The time interval signal 35b of baseline extractor 10b is further provided to a further baseline extractor 10e via a second band-pass filter 76. The baseline extractor 10e receives the filtered time interval signal 35b′, and determines a time interval signal 35e therefrom. The time interval signal 35e is descriptive of the respiration based on evaluating a heart rate variability or frequency modulation, see FIG. 11 lower graph, as indicated by FIG. 9(d).

The output 12a of the first baseline extractor 10a is further provided to another baseline extractor 10d via a high pass filter 77. Based on the filtered baseline signal 12a′, the baseline extractor 10d determines a time interval signal 35c which provides a baseline based respiration, see FIG. 11 upper graph, as indicated by FIG. 9(b).

In conclusion, the same device architecture according to an aspect of the present invention (FIG. 1 or 8) can be used for evaluating all three different ways of how the respiration modulates the physiological PPG signal 11.

The quality of the extracted vital sign can be further improved by combining time-domain processing with frequency-domain processing as illustrated with reference to FIG. 12 for the example of estimating a respiration rate. Other flow diagrams are possible that also realize this concept. Advantageously, time-domain information of an envelope of the physiological signal is combined with frequency-domain information of a frequency modulation, for example due to a respiratory sinus arrhythmia (RSA). The inventors have found that in some situations for some modulation types the time-domain breath-to-breath respiration rate may underestimate the actual respiration rate. Thus, to further improve the results, frequency-domain analysis can be used in addition to time-domain analysis to calculate the respiration rate. In a good situation, these values correspond with time-domain analysis. From experiments and measurements on humans, it is concluded that mostly envelope detection (FIG. 11, middle graph) works best for real-time breath-to-breath respiration rate estimation with root mean square (RMS) inter-beat-interval (IBI) errors smaller than 2% at rest and one minute average time. On a breath-to-breath level, thus with low latency, RMS errors of less than 1.5 breaths have been found.

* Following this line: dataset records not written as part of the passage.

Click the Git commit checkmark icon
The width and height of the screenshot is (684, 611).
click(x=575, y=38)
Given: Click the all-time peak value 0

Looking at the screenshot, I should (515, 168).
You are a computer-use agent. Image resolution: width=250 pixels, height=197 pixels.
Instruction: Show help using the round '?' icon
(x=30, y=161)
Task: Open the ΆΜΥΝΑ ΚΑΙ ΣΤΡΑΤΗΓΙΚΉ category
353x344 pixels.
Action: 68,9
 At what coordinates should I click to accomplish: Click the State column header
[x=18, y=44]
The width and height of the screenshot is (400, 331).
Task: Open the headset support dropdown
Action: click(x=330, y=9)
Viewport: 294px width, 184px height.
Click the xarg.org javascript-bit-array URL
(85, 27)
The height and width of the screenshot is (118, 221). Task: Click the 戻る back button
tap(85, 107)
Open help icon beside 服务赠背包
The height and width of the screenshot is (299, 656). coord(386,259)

To avoid underestimation of the respiration rate and to come to a more robust respiration rate extraction, FIG. 12 shows a flow chart that gives an improved estimate of the respiration rate. However, in this case the latency is again related to the window size for frequency-domain analysis, for example about 30 seconds in practical applications. For continuous monitoring, in most applications a small latency is allowable. However, in life-threatening situations latency times should be as small as possible. In particular for pulse detection during reanimation (CPR) a low latency time is crucial. The system disclosed herein combines quickly providing measurements on a feature-by-feature basis with the slower, however in some applications, more accurate frequency-domain analysis.

The system of FIG. 10, now comprising the baseline extractors 10a to 10c, is again used to extract the respiration rate on a breath-to-breath basis. The device 10c provides an interval signal 35c that is descriptive of the respiration period time. In case of respiration rate extraction the time constants of the peak detector with its conditional filter and/or the debounce window of adaptive debouncer are adjusted to a proper value for respiration.

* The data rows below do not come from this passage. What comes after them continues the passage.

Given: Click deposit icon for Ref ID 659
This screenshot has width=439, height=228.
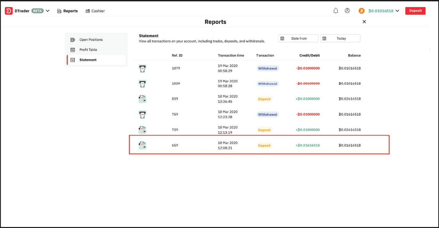Looking at the screenshot, I should click(x=142, y=145).
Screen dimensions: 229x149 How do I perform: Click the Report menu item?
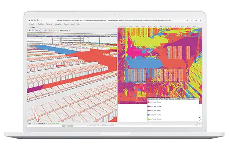pyautogui.click(x=66, y=24)
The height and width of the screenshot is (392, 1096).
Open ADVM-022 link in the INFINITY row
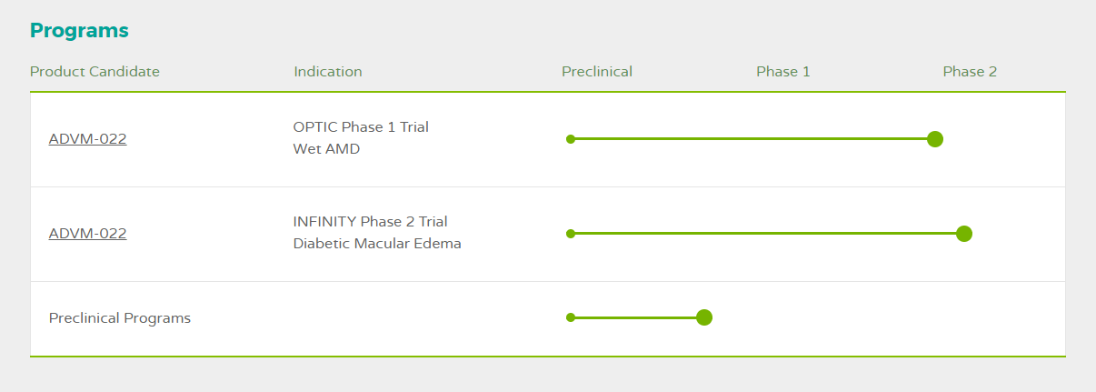click(x=87, y=234)
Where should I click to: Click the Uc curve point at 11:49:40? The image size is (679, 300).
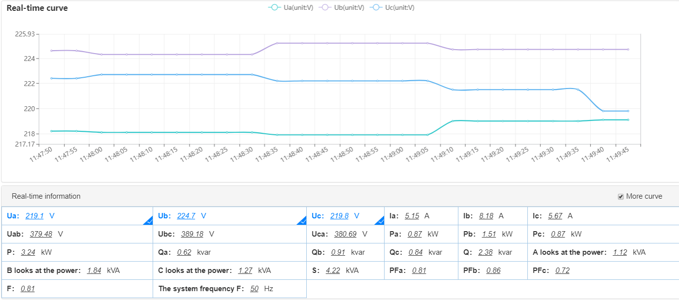(603, 111)
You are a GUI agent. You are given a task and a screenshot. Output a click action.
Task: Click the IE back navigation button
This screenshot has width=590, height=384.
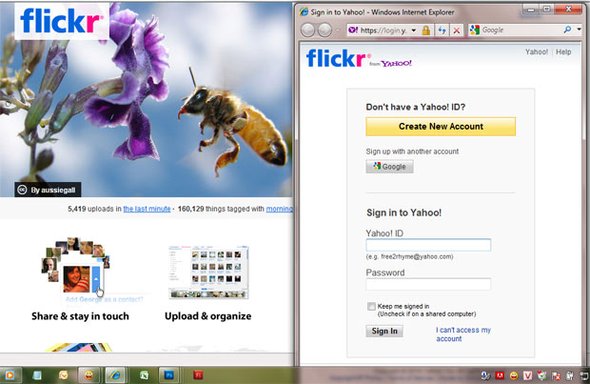309,30
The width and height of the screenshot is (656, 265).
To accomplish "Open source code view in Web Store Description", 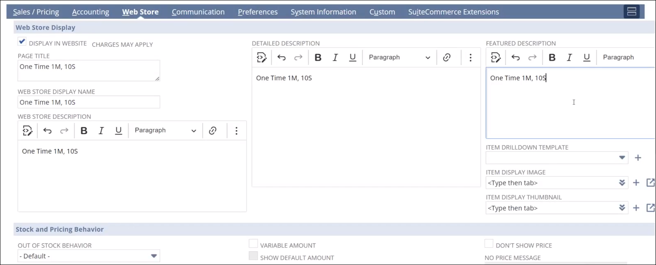I will pyautogui.click(x=28, y=130).
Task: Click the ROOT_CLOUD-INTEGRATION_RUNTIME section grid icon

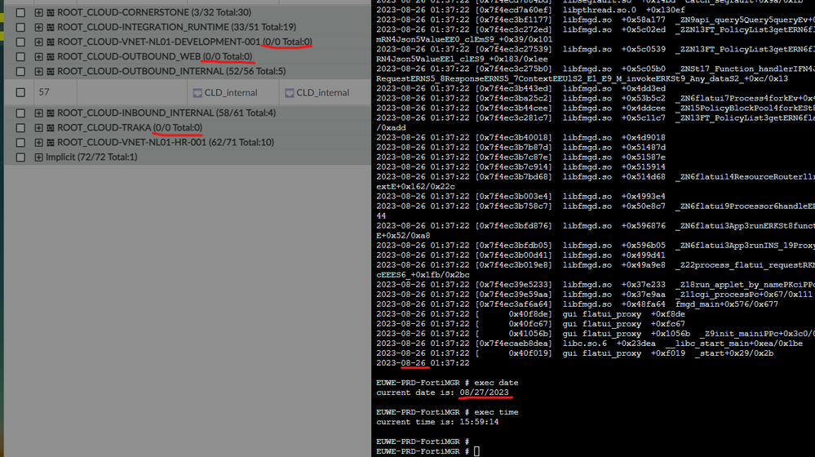Action: pos(51,27)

Referring again to FIG. 12, in step S11 the respiration rate is calculated in real-time using a baseline extractor 10c as described with reference to FIG. 10. In a second step S12, a spectral density or frequency spectrum of the signal 12b (see also FIG. 2), is calculated for a time frame of for example 30 seconds. In a third step S13, a decision is made whether the signal quality is good or bad. The process continues with step S14 for good signal quality and with step S15 for bad signal quality. In step S14, the highest peak frequency, i.e. the peak with the highest frequency, is extracted.

In a next decision step S16, the frequency extracted in step S14 is compared with the respiration rate determined in step S11. If the extracted frequency and the heart rate correspond, the method proceeds to step S17 and ends. If the extracted frequency and the heart rate do not match, the frequency determined in step S14 is set as the respiration rate in step S18 and the procedure ends in step S17.

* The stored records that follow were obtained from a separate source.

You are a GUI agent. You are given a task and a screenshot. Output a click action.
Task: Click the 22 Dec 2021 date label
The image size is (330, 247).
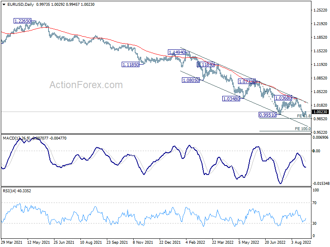168,242
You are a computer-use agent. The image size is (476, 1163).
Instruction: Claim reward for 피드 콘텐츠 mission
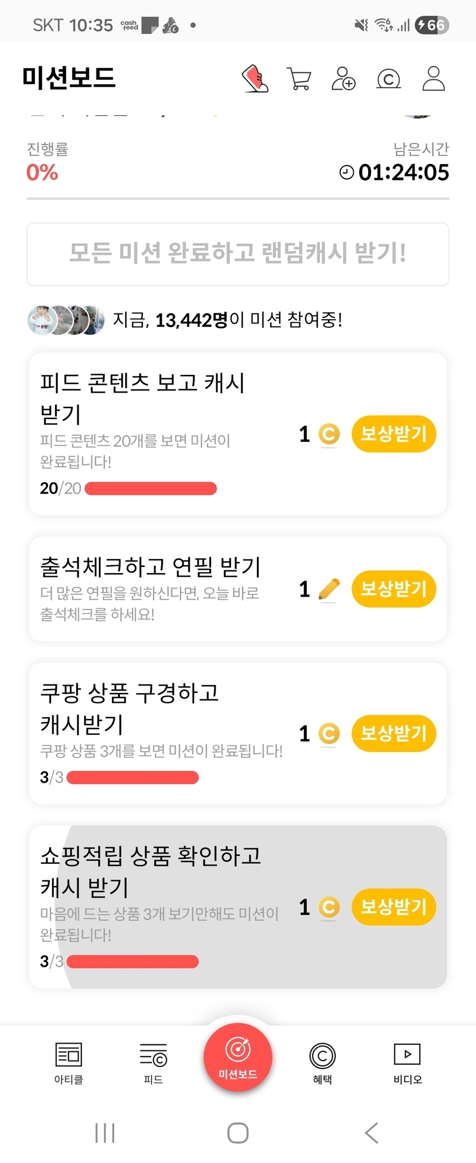point(393,434)
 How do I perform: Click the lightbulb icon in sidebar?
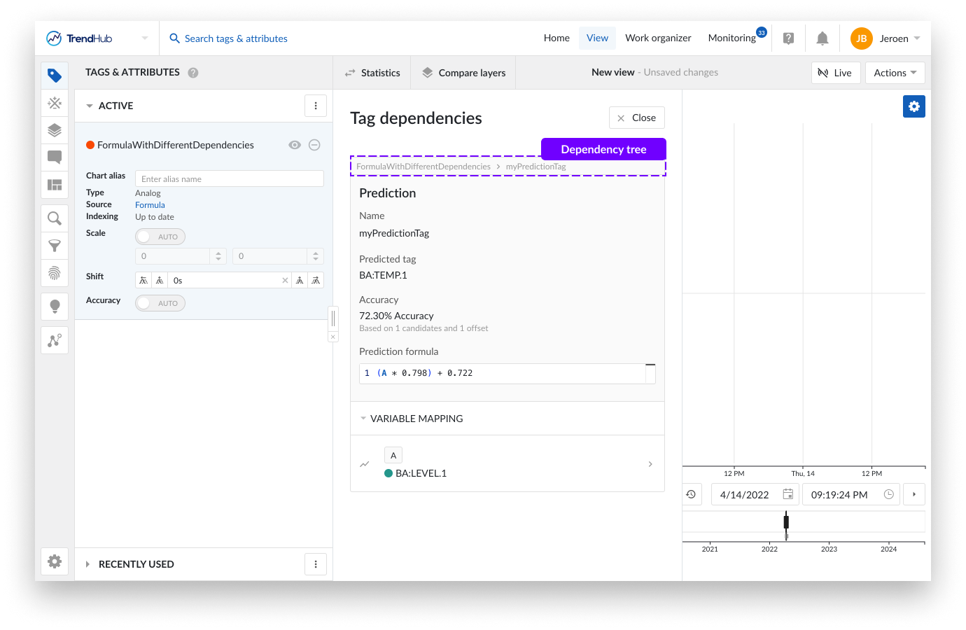click(x=55, y=307)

If a poor signal quality has been determined in step S13, the method proceeds with step S15, where the heart rate spectral density for a time frame of for example 30 sec. is determined. Based on this spectrum, the highest peak frequency is extracted. The spectrum represents the heart rate variability. The extracted highest peak frequency is set as the respiration rate in step S19. The process again ends in step S17.

Referring to FIGS. 13 and 14, the inventors have found that the inter-beat-interval (IBI) time measurements or pulse rate variability based on the device and system according to the present invention is very accurate compared with heart rate variability (HRV) measurements based on ECG and can be used for detection of heart arrhythmias like atrial fibrillation (AF). Detection of paroxysmal or “silent” atrial fibrillation is one of the most important risk indicators for cardio health risk or strokes. Therefore, unobtrusive sensing of AF in daily life situations is desirable. The method and algorithms according to this invention have been tested on atrial fibrillation patients which gives errors smaller than 5% RMS value at one minute averaging during AF events compared with the ECG as a reference. During non-AF events the error is generally smaller.

FIG. 13 shows an ECG 37/PPG 35b recording before and after cardio version, so before and after the AF event. The horizontal axis denotes a time in seconds, whereas the vertical axis denotes an instantaneous heart rate. The figure clearly shows the resemblance of the heart rate measured with ECG 37 and the heart rate measured with PPG 35b according to an aspect of the present invention during AF. The lower curve in FIG. 13 indicates the baseline removed physiological signal 11b from FIG. 10, whereas the upper curve indicates the time interval signal 35b from FIG. 10 that is indicative of the instantaneous heart rate. For reference the ECG-based heart rate signal 37 is depicted.

FIG. 14 shows the detection of AF based on the heart rate variability 38 determined with the system according to the present invention compared with a heart rate variability 39 determined based on the R-R interval of the ECG. FIG. 14 upper graph repeats the graph of FIG. 13 without inset. FIG. 14 lower graph shows a first curve of the heart rate variability 38 based on the heart rate 35b and a second curve 39 of the heart rate variability based on the R-R interval of the ECG 39 shown as curve 37 in FIG. 13. The respective variabilities in curves 38, 39 are compared with a threshold to illustrate the detection of an AF event. Curve 88 denotes PPG-based detection of AF, whereas curve 89 denotes AF detection based on ECG.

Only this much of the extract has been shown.